Back in 1971, about 2 out of 3 Americans lived in middle-income households. Since then, the middle has been steadily shrinking.
Today, just a shade under half of all households (about 49.9 percent) have middle incomes. Slightly more than half of Americans (about 50.1 percent) either live in a lower-class household (roughly 29 percent) or an upper-class household (about 21 percent).
As NPR explains, thanks to factory closings and other economic factors, the country now has 120.8 million adults living in middle-income households, the study found. That compares with the 121.3 million who are living in either upper- or lower-income households.
"The hollowing of the middle has proceeded steadily for the past four decades," Pew concluded.
And middle-income Americans not only have shrunk as a share of the population but have fallen further behind financially, with their median income down 4 percent compared with the year 2000, Pew said.
Since 1970, the U.S. economy has been growing, and we all have been getting wealthier. But people who have the biggest incomes have been pulling away from the pack in a trend that shows no sign of slowing... as middle-income jobs are still 900,000 short of pre-recession employment levels...
And if you’re a millennial, you’d be forgiven for being disillusioned with the American dream. As we recently noted, compared to young Americans in 1986, you’re three times as likely to think the American dream is dead and buried. As WaPo notes, "young workers today are significantly more pessimistic about the possibility of success in America than their counterparts were in 1986, according to a new Fusion 2016 Issues poll - a shift that appears to reflect lingering damage from the Great Recession and more than a decade of wage stagnation for typical workers.”
While there are numerous reasons for the collapse of the American Middle Class (most appear driven by political 'fairness' or monetary policy intended consequences), though we suspect politicians learned long ago that it's easier to just import non-Americanized voters to vote for you, than, as FutureMoneyTrends notes, to get naturalized citizens who still cherish the idea of America to vote for things like national healthcare systems, higher taxes on business owners, and the catering to every little tribal group that declares themselves a minority.
It is only a matter of time before the middle class is wiped out and America begins to resemble the poverty, violence and tyranny so often associated with the countries from which many illegal migrants originate.
It appears that time is drawing near as Charles Hugh-Smith recently noted, the mainstream is finally waking up to the future of the American Dream: downward mobility for all but the top 10% of households.
Downward mobility and social defeat lead to social depression.
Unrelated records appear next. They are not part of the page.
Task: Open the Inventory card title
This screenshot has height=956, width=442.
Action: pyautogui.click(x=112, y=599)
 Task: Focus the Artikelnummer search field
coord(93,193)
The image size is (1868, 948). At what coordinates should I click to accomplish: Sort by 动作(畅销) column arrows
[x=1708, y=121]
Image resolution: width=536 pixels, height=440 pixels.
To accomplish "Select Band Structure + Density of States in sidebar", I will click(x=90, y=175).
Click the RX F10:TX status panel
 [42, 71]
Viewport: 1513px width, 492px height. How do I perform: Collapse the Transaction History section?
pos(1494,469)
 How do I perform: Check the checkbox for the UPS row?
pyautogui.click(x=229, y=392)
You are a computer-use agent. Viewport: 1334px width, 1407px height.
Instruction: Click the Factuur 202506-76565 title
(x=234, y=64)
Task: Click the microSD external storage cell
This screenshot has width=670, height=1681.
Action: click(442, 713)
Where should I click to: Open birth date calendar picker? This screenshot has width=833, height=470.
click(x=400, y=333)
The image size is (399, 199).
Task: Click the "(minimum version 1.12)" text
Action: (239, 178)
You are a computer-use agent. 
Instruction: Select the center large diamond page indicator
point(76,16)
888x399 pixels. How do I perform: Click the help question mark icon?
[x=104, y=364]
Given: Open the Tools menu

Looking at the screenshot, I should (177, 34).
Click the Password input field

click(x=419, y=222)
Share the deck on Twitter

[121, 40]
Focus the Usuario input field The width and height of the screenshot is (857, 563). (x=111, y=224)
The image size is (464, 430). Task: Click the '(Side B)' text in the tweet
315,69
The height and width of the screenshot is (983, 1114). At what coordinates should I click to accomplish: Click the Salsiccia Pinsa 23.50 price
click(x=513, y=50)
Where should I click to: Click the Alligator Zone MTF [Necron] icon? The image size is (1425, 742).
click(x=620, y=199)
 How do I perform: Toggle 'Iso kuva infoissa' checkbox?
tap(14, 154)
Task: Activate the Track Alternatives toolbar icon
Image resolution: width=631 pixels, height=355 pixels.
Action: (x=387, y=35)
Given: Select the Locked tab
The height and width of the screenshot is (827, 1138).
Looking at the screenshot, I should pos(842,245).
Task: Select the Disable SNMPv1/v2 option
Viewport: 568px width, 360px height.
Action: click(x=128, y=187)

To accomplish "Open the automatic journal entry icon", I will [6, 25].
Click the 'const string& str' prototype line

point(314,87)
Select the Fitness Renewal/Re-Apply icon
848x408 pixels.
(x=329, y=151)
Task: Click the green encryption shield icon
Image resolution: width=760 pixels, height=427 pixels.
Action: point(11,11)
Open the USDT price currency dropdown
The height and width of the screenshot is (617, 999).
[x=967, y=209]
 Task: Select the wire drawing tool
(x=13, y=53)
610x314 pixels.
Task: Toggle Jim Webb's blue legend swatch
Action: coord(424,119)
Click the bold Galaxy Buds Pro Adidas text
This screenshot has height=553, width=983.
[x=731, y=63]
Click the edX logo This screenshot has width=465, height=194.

Here are the conditions that characterize social depression:
1. High expectations of endless rising prosperity have been instilled in generations of citizens as a birthright.
2. Part-time and unemployed people are marginalized, not just financially but socially.
3. Widening income/wealth disparity as those in the top 10% pull away from the shrinking middle class.
4. A systemic decline in social/economic mobility as it becomes increasingly difficult to move from dependence on the state (welfare) or one's parents to financial independence.
5. A widening disconnect between higher education and employment: a college/university degree no longer guarantees a stable, good-paying job.
6. A failure in the Status Quo institutions and mainstream media to recognize social recession as a reality.
7. A systemic failure of imagination within state and private-sector institutions on how to address social recession issues.
8. The abandonment of middle class aspirations by the generations ensnared by the social recession: young people no longer aspire to (or cannot afford) consumerist status symbols such as luxury autos or homeownership.
9. A generational abandonment of marriage, families and independent households as these are no longer affordable to those with part-time or unstable employment, i.e. what I have termed (following Jeremy Rifkin) the end of work.
10. A loss of hope in the young generations as a result of the above conditions.
If you don't think these apply, please check back in a year. We'll have a firmer grasp of social depression in December 2016.